*** Opening DATASET RECORDS ***
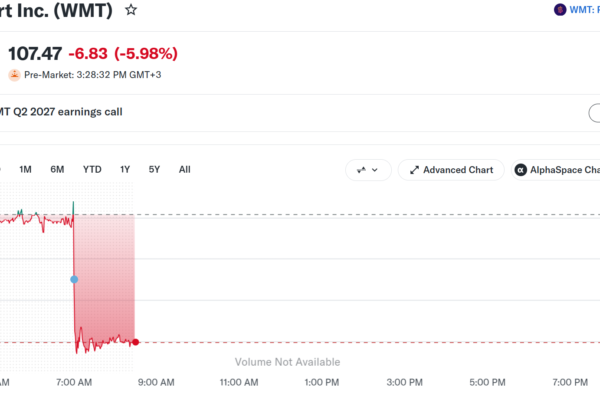Screen dimensions: 600x400
Task: Click the star icon to follow WMT
Action: [131, 10]
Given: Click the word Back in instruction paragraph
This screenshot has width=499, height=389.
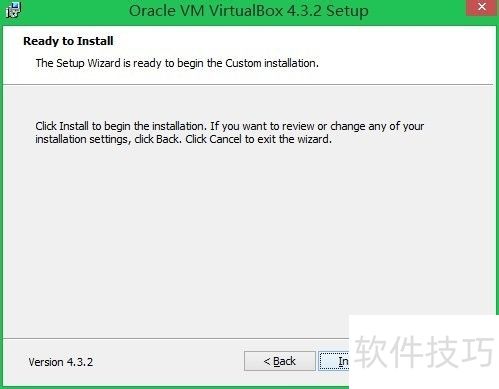Looking at the screenshot, I should pos(168,139).

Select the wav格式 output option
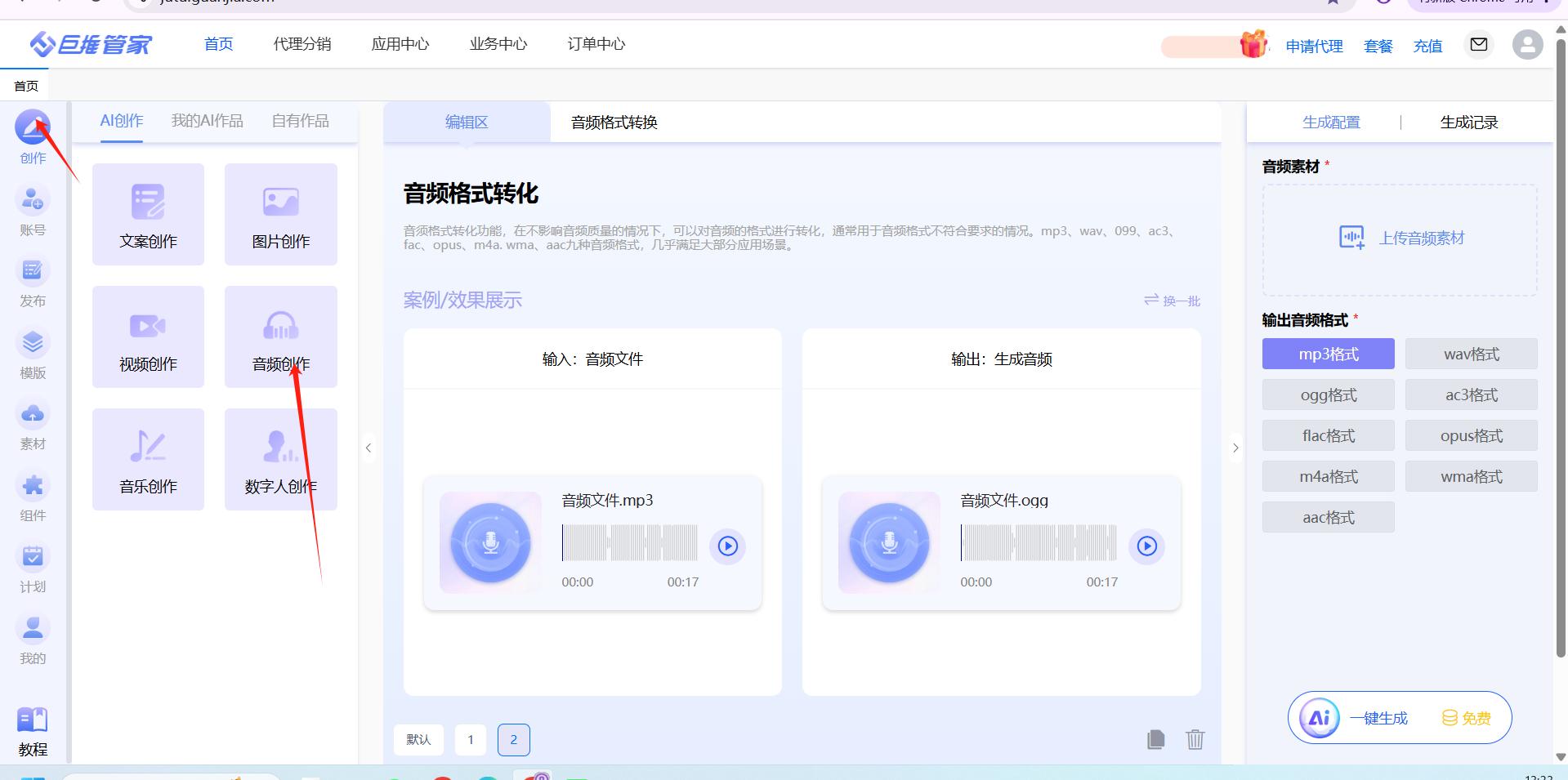[1471, 354]
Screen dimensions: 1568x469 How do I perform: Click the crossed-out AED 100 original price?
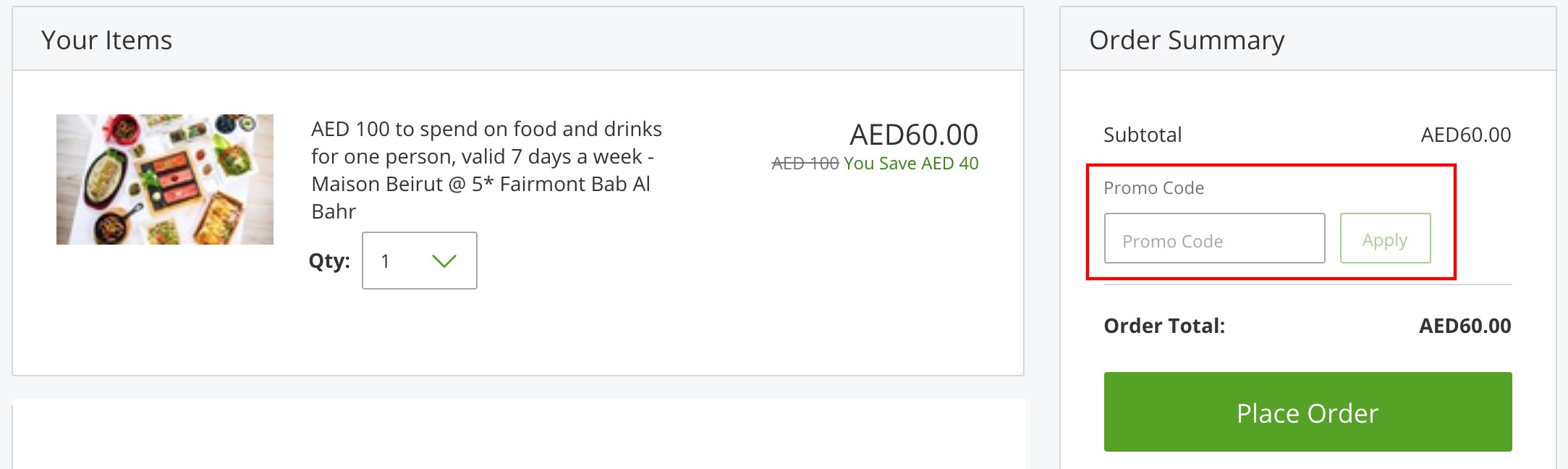point(805,164)
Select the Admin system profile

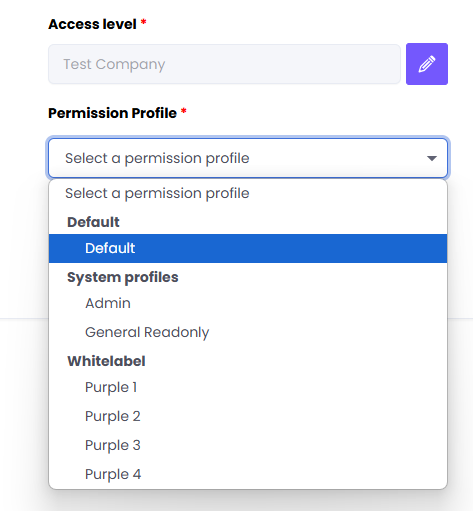248,303
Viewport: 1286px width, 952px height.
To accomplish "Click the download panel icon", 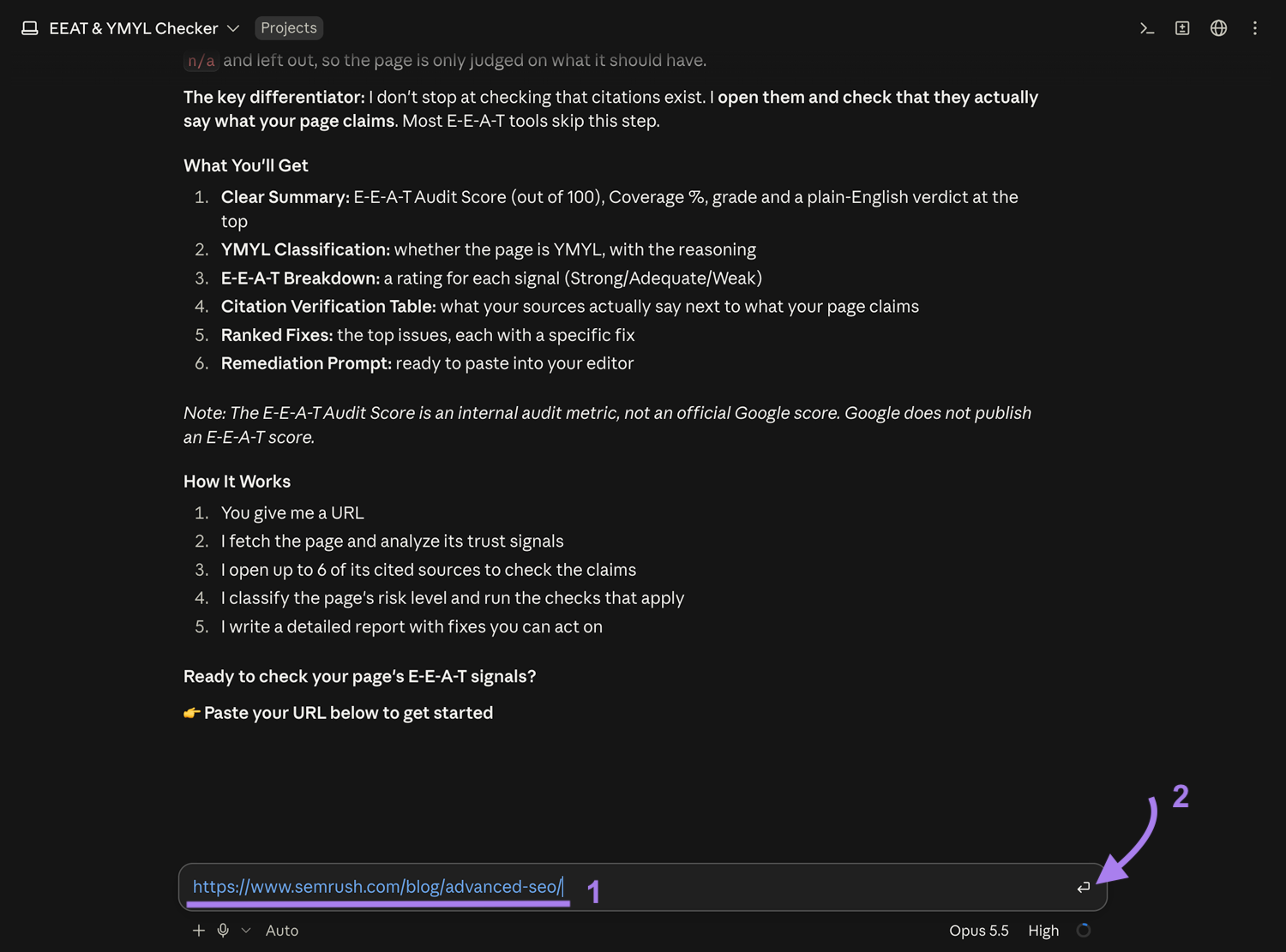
*** Closing DATASET RECORDS ***
Hand back exactly the lines from the one with "Given: Click the" through the last line of the data above, both ends included, with every picture left out.

◆ REPLY
Given: Click the word Back in instruction paragraph
This screenshot has width=499, height=389.
Looking at the screenshot, I should pos(168,139).

Select the wav格式 output option
[1471, 354]
Screen dimensions: 1568x469 How do I perform: Click the crossed-out AED 100 original price?
point(805,164)
Select the Admin system profile

248,303
Viewport: 1286px width, 952px height.
To accomplish "Click the download panel icon", 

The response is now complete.